O primeiro livro apresenta um roteiro de 21 cidades do mundo Atlântico, como Kingston (Jamaica), Dakar (Senegal), Havana (Cuba), Londres (Inglaterra) e Luanda (Angola), sobre a qual é feito um esboço cultural do movimento luandense dos séculos XX e XXI.
O segundo livro é uma cartografia da produção cultural de Salvador e aborda apenas aspectos sobre a Baía, do ponto de vista da fotografia, cinema, pintura, moda e música.
Ao apresentar os livros, Goli Guerreiro exibiu dezenas de fotografias sobre manifestações culturais em diferentes cidades do litoral atlântico, no caso de Salvador, sua terra natal, Havana e Luanda.
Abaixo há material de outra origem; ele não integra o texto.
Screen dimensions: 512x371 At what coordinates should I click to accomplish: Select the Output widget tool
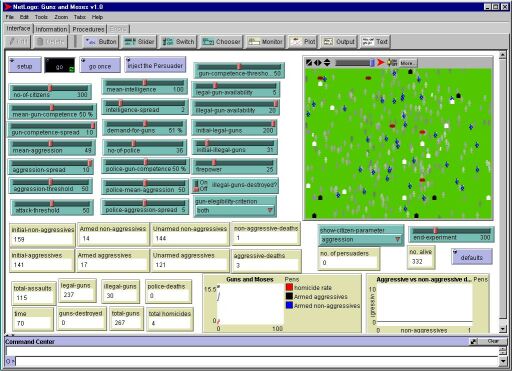click(x=339, y=42)
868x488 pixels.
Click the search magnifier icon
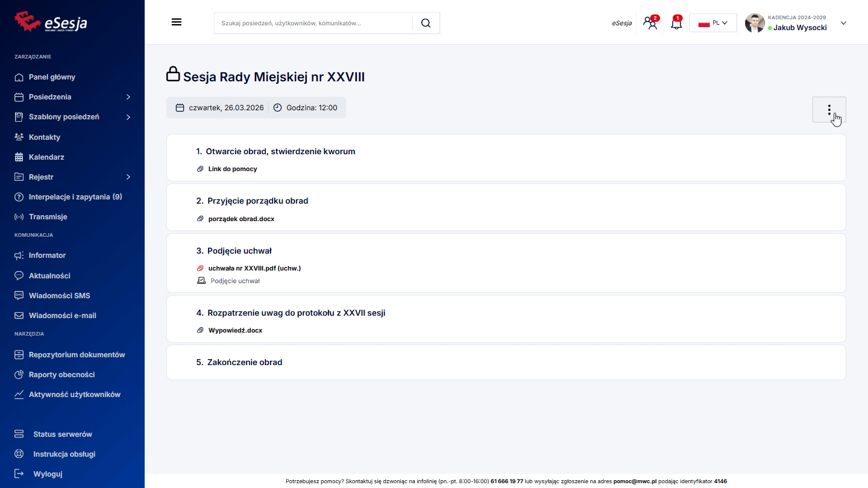click(x=426, y=23)
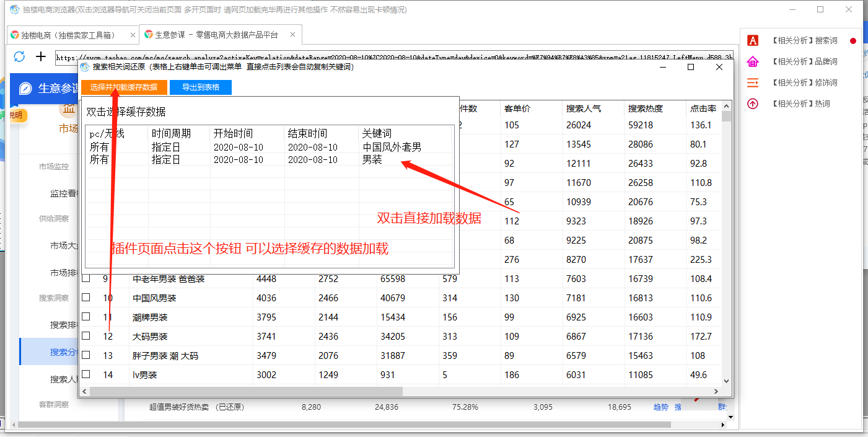Click right arrow of table horizontal scrollbar

click(717, 392)
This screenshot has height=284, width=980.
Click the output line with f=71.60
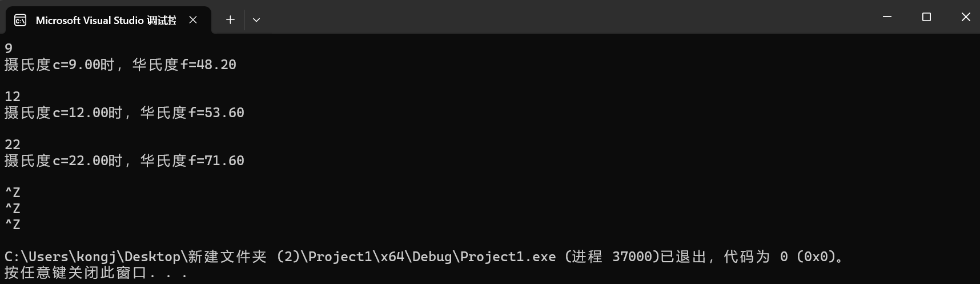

A escritora, que se preocupa com a antropologia estética, informou que a sua obra espelha a recriação e o partilhar de culturas, o que ela considerou ser um processo infinito.
Na sua óptica, a designação “Terceira diáspora”, que dá título aos livros, significa a troca de informações, signos e símbolos, que acontece actualmente com regularidade através da Internet. Goli Guerreiro destaca, ainda, as viagens dos africanos e seus descendentes pelo mundo, que ajudaram a criar cidades negras e mestiças ao longo das Américas e Europa.
“Essas viagens permitiram-nos recriar informações, práticas culturais, objectos de arte, livros, filmes, discos, cujo conteúdo revelam um mundo atlântico negro mais abrangente de todos nós”, frisou.
Segundo a escritora, ao pesquisar esses aspectos percebeu a existência de elos, semelhanças e diferenças, levados pela primeira diáspora – os escravos – e preservados pela segunda, que são os viajantes africanos, incluindo os turistas. “Hoje, todos nos tornámos herdeiros e embaixadores dessas estéticas e práticas culturais”.
Falando da sua experiência, realçou que em Salvador, capital do Estado da Baía, as pessoas sentem-se muito ligadas ao universo africano, e que “África faz parte de nós de uma maneira muito intensa”.
Questionada acerca da forma como organizou a sua pesquisa, a escritora disse ter ouvido kizomba, semba e kuduro. Goli Guerreiro, que nunca tinha estado em Angola, disse ter obtido as informações através de notícias, catálogos de exposições, livros de escritores angolanos e por meio de vídeos e fotografias. Referiu, a propósito, a possibilidade virtual de ver filmes, consultar textos na Internet, nos blogs, sites, ver filmes no youtube, acompanhar palestras de Fernando Alvim, ler livros de Pepetela e de Ondjaki.
A escritora agradeceu à Fundação Sindika Dokolo e o convite do curador brasileiro, Daniel Rangel, que inseriu a apresentação do livro no projecto “3 Pontes”, que junta trabalhos de 30 artistas baianos.
Goli Guerreiro é autora de “A Trama dos Tambores” (2000).